= Required work =
Rewrite all of the records, replacing "screenshot" with "screen capture" and leaving everything else unchanged. Omit the pictures from your version.

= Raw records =
*****

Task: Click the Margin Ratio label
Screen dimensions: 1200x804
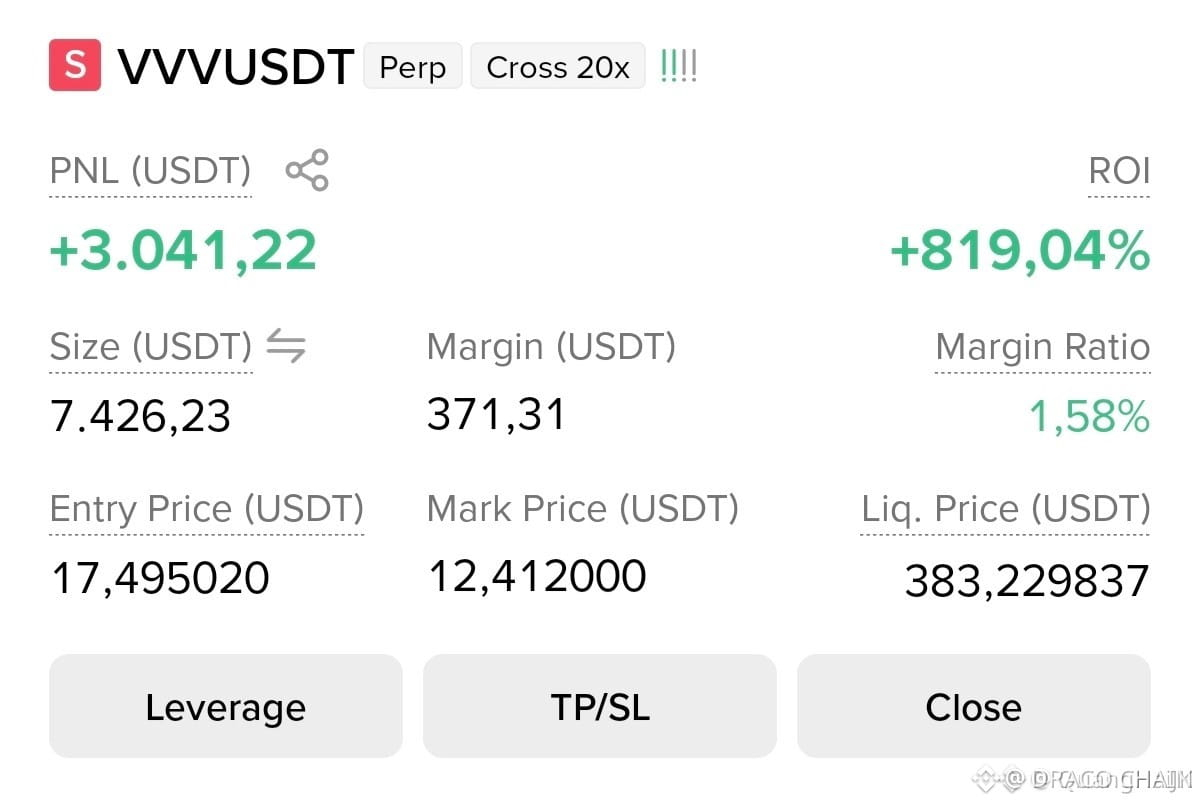Action: coord(1043,347)
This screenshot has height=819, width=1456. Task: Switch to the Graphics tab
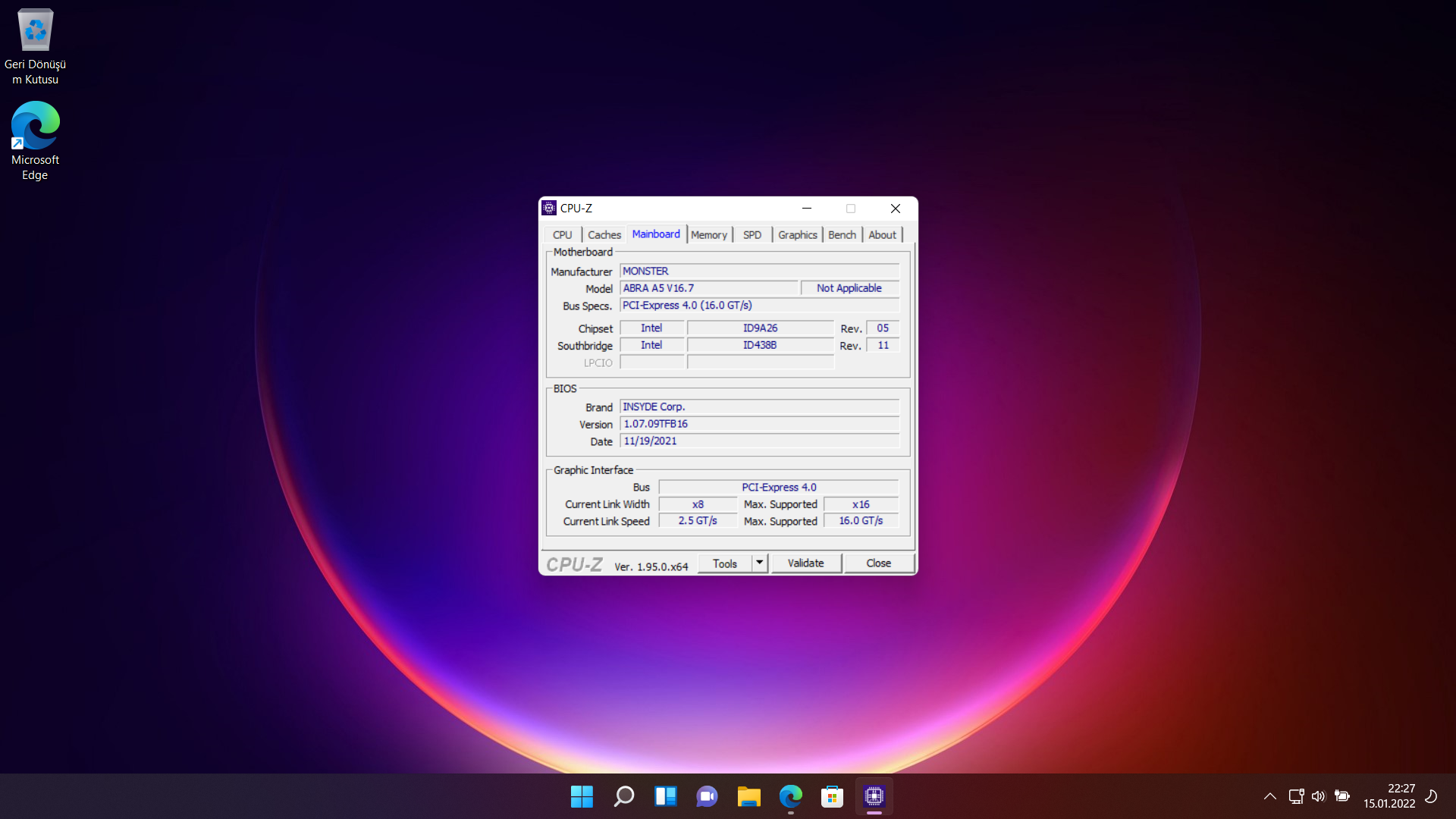[x=797, y=235]
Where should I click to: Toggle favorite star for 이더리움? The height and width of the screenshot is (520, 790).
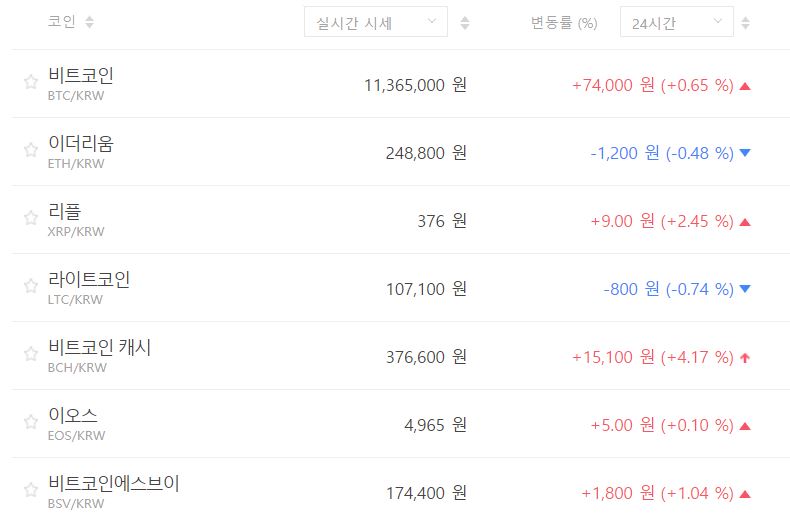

*****

= Output of the task =
Task: Click the Margin Ratio label
Screen dimensions: 1200x804
Action: coord(1043,347)
This screen capture has height=819, width=1456. Task: Switch to the Graphics tab
[x=797, y=235]
Where should I click to: Toggle favorite star for 이더리움? The height and width of the screen capture is (520, 790).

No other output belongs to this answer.